Most police forces are doing a good job of efficiently keeping the public safe and of reducing crime, according to HMIC.
The Inspectorate’s latest PEEL report on efficiency rated 33 forces as good and two as outstanding.
Challenges remain around the consistency of forces planning for future demand and understanding the skills needed to tackle this demand, as well as in sharing information, adoption of technology and in understanding the benefits of collaboration.
The report noted that policing is also continuing to pick up unmet demand from other public services.
Responding to the report, Association President Chief Superintendent Gavin Thomas said:
“This report highlights some quite remarkable achievements during the last 12 months by a police service that is still facing financial pressures and real changes in demand and recorded crime.

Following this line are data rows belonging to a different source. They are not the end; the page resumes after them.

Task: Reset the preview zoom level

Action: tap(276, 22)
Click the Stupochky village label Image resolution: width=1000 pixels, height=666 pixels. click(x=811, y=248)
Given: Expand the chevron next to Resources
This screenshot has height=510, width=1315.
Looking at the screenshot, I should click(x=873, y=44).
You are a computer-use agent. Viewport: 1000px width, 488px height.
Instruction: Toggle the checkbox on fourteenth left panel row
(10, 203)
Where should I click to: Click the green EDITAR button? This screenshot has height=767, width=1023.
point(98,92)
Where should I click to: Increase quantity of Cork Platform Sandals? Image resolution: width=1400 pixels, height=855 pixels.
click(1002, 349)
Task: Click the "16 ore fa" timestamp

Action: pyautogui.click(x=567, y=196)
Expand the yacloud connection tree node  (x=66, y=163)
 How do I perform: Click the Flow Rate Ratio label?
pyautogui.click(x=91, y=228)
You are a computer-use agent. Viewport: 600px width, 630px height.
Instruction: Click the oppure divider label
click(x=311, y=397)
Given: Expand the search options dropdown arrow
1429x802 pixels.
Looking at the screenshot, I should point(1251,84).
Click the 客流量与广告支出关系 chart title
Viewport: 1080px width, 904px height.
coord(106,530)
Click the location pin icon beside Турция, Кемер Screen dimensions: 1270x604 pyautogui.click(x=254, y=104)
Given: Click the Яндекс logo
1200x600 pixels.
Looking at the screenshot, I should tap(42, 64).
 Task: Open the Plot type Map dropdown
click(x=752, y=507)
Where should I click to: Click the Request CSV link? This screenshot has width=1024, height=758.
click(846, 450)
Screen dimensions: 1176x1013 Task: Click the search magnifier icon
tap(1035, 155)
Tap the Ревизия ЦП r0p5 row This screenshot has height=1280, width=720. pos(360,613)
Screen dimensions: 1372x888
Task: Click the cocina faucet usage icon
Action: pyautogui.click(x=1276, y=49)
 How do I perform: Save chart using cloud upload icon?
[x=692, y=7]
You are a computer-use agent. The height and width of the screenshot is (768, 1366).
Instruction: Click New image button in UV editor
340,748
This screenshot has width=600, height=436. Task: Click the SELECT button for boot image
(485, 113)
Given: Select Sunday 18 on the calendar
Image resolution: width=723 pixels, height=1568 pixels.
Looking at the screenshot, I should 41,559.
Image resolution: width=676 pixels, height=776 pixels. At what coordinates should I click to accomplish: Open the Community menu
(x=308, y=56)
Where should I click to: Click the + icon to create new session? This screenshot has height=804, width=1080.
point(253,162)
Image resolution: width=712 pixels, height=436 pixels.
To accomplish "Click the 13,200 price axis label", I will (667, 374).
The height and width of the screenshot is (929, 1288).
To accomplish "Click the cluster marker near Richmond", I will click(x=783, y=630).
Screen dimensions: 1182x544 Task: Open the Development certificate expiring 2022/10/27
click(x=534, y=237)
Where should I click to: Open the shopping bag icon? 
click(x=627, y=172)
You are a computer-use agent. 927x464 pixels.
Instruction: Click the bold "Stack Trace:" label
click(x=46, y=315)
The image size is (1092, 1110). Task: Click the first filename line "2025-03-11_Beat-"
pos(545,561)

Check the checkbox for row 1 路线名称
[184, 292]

“The vast majority of forces are doing a good job of efficiently keeping the public safe and of reducing crime.
“Specific challenges for the service do remain.
“It is clear that collaboration and partnerships are a huge part of policing’s future, and so it is essential we understand the opportunities for doing this more efficiently as well as the benefits that can be brought to service delivery to the public.
“We also need to make sure that collaborations are not ad-hoc, but properly thought through so that these benefits can be maximised.
“I am pleased to see HMIC emphasising the need for consistent standards and practice, both for use of technology – where standstill is simply not an option – and for sharing information and data which is the now the ‘currency’ for any modern organisation.
“Of course, behind the headlines of this report are our hardworking people who are committed to keeping the public safe and secure.
“For me, the bottom line is not the 19% reduction in officers but how we, as a service, are looking after our people and their wellbeing; and how we recognise and consciously seek to recruit people with the different skills and thinking that we will need to meet demand now and in the future.
“The report has again drawn attention to the fact that policing is picking up unmet demand from other public services, which are also facing their own pressures.
“Policing is here all day, every day. Its lights are on when those of its partner agencies have been turned off; and this means frontline officers are meeting the growing demand of vulnerability in our society, regardless of its cause. This is the law of unintended consequences writ large on policing.
“My Association has been calling for the service to produce a strategic vision which understands the future risks, opportunities and threats that society, and therefore policing, will be facing in 20- 30 years; and which starts to influence thinking, planning, procurement, resourcing, recruitment and skills development.
“I now believe it is time this thinking was applied across the whole of public services, so that we can develop a clear vision and supporting strategies for each agency to deliver against.
“Only if we do this can we make best use of increasingly scarce resources at the same as improving the service we all give to the public.”